> _What you will do_
Keep the wording of each record exactly the same when you repeat it, and leave out pictures.

START Data in this exercise

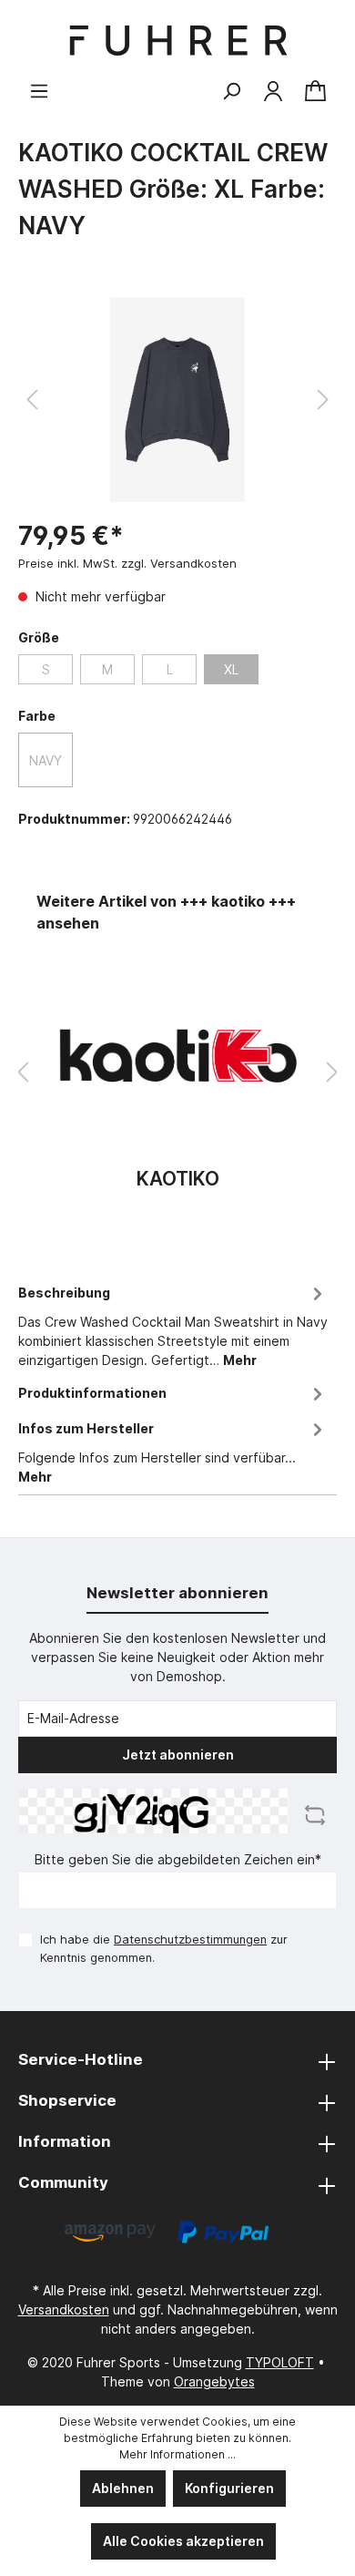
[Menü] (39, 91)
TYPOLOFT (280, 2362)
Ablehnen (123, 2488)
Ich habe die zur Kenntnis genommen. (164, 1948)
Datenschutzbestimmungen (190, 1939)
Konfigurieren (229, 2488)
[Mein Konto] (273, 91)
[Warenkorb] (315, 91)
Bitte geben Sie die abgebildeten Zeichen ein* (178, 1859)
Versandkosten (63, 2309)
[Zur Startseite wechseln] (177, 40)
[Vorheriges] (32, 399)
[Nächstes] (323, 399)
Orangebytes (214, 2381)
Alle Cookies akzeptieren (183, 2541)
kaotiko (178, 1179)
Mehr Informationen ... (177, 2454)
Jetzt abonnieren (178, 1754)
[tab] (173, 1323)
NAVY (45, 760)
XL (231, 669)
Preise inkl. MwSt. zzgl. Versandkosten (127, 563)
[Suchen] (231, 91)
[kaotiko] (177, 1055)
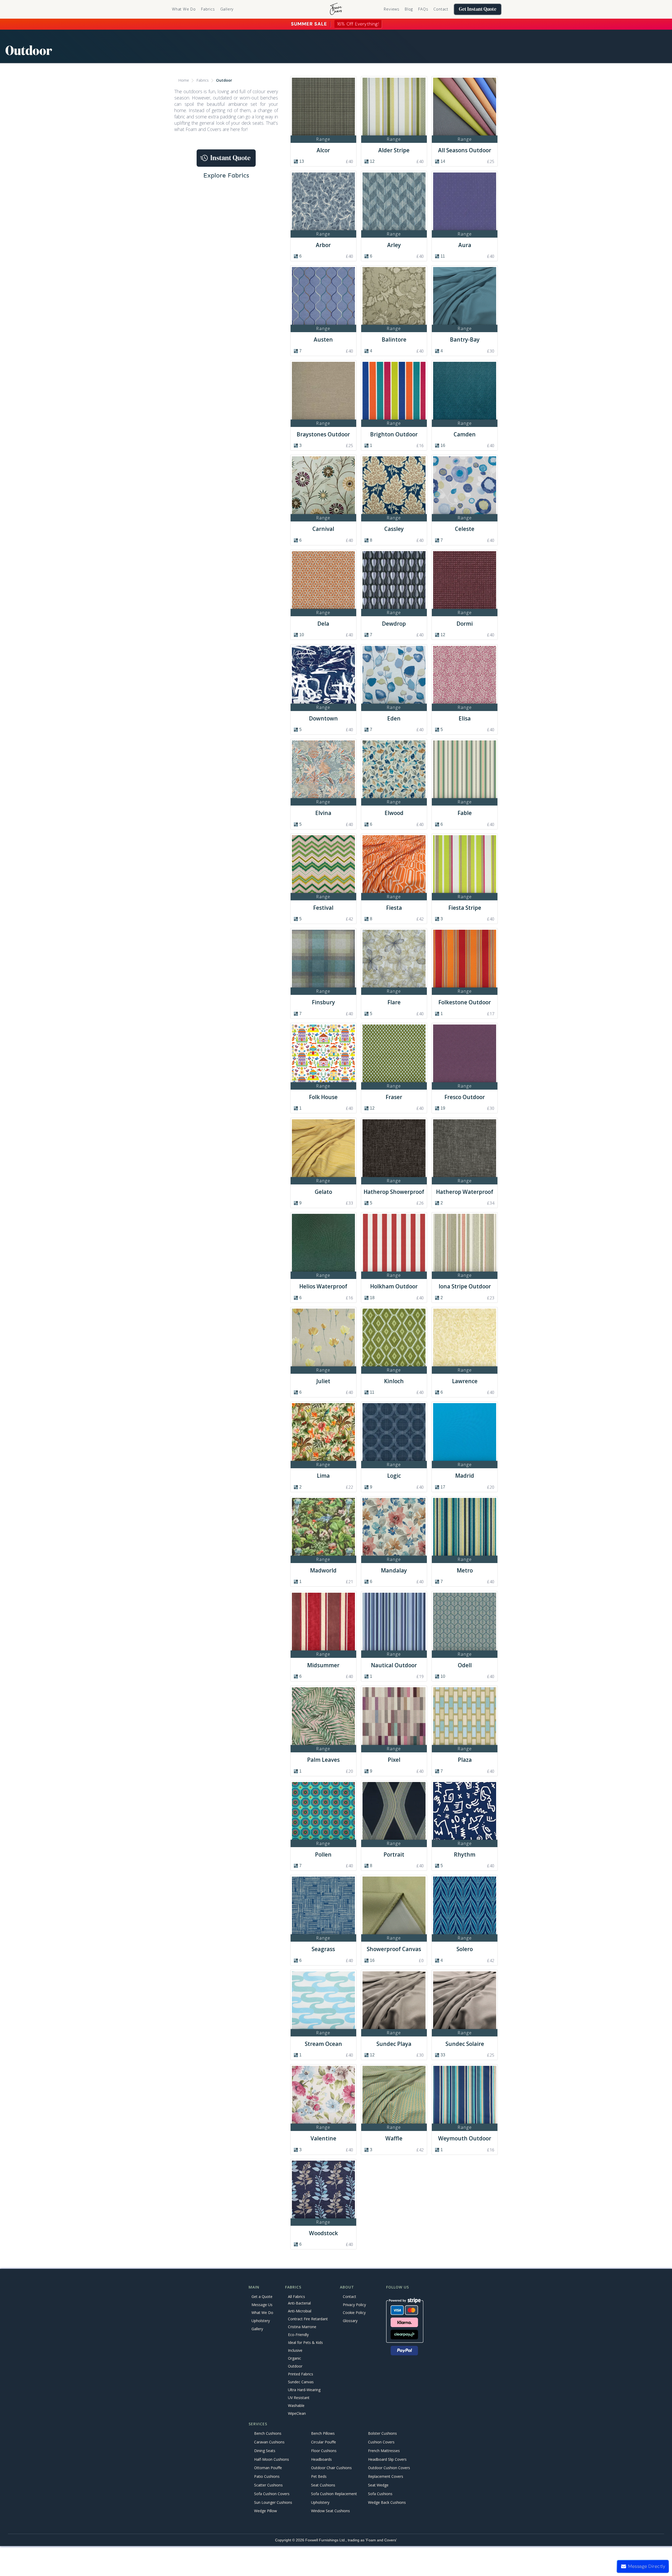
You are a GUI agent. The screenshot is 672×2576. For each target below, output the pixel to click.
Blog (409, 9)
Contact (440, 9)
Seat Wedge (378, 2485)
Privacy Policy (354, 2304)
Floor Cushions (324, 2450)
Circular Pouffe (323, 2441)
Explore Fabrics (226, 175)
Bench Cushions (267, 2433)
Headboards (321, 2459)
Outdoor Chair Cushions (331, 2467)
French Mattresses (384, 2450)
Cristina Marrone (302, 2326)
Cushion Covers (381, 2441)
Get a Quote (261, 2296)
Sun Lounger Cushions (273, 2502)
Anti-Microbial (299, 2310)
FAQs (423, 9)
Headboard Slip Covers (387, 2459)
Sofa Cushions (380, 2493)
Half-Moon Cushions (271, 2459)
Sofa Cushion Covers (272, 2493)
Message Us (261, 2304)
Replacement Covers (385, 2476)
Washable (296, 2405)
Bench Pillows (323, 2433)
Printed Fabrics (300, 2373)
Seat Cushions (323, 2485)
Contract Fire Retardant (308, 2318)
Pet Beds (319, 2476)
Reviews (392, 9)
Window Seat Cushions (330, 2511)
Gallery (227, 9)
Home (183, 80)
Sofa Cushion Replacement (334, 2493)
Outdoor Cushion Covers (389, 2467)
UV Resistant (298, 2397)
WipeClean (297, 2413)
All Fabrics (296, 2296)
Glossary (350, 2320)
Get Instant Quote (477, 9)
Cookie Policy (354, 2312)
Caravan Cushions (269, 2441)
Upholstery (260, 2320)
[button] (208, 9)
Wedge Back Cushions (387, 2502)
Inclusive (295, 2350)
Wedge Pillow (265, 2511)
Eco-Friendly (298, 2334)
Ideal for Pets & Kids (305, 2342)
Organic (294, 2358)
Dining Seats (264, 2450)
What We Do (184, 9)
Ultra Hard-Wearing (304, 2389)
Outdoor (224, 80)
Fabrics (202, 80)
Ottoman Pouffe (268, 2467)
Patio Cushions (267, 2476)
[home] (336, 9)
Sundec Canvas (301, 2381)
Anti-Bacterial (299, 2303)
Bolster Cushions (382, 2433)
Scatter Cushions (268, 2485)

END Data in this exercise

> _Solution_
[Menü] (39, 91)
TYPOLOFT (280, 2362)
Ablehnen (123, 2488)
Ich habe die zur Kenntnis genommen. (164, 1948)
Datenschutzbestimmungen (190, 1939)
Konfigurieren (229, 2488)
[Mein Konto] (273, 91)
[Warenkorb] (315, 91)
Bitte geben Sie die abgebildeten Zeichen ein* (178, 1859)
Versandkosten (63, 2309)
[Zur Startseite wechseln] (177, 40)
[Vorheriges] (32, 399)
[Nächstes] (323, 399)
Orangebytes (214, 2381)
Alle Cookies akzeptieren (183, 2541)
kaotiko (178, 1179)
Mehr Informationen ... (177, 2454)
Jetzt abonnieren (178, 1754)
[tab] (173, 1323)
NAVY (45, 760)
XL (231, 669)
Preise inkl. MwSt. zzgl. Versandkosten (127, 563)
[Suchen] (231, 91)
[kaotiko] (177, 1055)
You are a GUI agent. The screenshot is 672×2576. For each target below, output the pixel to click.
Blog (409, 9)
Contact (440, 9)
Seat Wedge (378, 2485)
Privacy Policy (354, 2304)
Floor Cushions (324, 2450)
Circular Pouffe (323, 2441)
Explore Fabrics (226, 175)
Bench Cushions (267, 2433)
Headboards (321, 2459)
Outdoor Chair Cushions (331, 2467)
French Mattresses (384, 2450)
Cristina Marrone (302, 2326)
Cushion Covers (381, 2441)
Get a Quote (261, 2296)
Sun Lounger Cushions (273, 2502)
Anti-Microbial (299, 2310)
FAQs (423, 9)
Headboard Slip Covers (387, 2459)
Sofa Cushions (380, 2493)
Half-Moon Cushions (271, 2459)
Sofa Cushion Covers (272, 2493)
Message Us (261, 2304)
Replacement Covers (385, 2476)
Washable (296, 2405)
Bench Pillows (323, 2433)
Printed Fabrics (300, 2373)
Seat Cushions (323, 2485)
Contract Fire Retardant (308, 2318)
Pet Beds (319, 2476)
Reviews (392, 9)
Window Seat Cushions (330, 2511)
Gallery (227, 9)
Home (183, 80)
Sofa Cushion Replacement (334, 2493)
Outdoor Cushion Covers (389, 2467)
UV Resistant (298, 2397)
WipeClean (297, 2413)
All Fabrics (296, 2296)
Glossary (350, 2320)
Get Instant Quote (477, 9)
Cookie Policy (354, 2312)
Caravan Cushions (269, 2441)
Upholstery (260, 2320)
[button] (208, 9)
Wedge Back Cushions (387, 2502)
Inclusive (295, 2350)
Wedge Pillow (265, 2511)
Eco-Friendly (298, 2334)
Ideal for Pets & Kids (305, 2342)
Organic (294, 2358)
Dining Seats (264, 2450)
What We Do (184, 9)
Ultra Hard-Wearing (304, 2389)
Outdoor (224, 80)
Fabrics (202, 80)
Ottoman Pouffe (268, 2467)
Patio Cushions (267, 2476)
[home] (336, 9)
Sundec Canvas (301, 2381)
Anti-Bacterial (299, 2303)
Bolster Cushions (382, 2433)
Scatter Cushions (268, 2485)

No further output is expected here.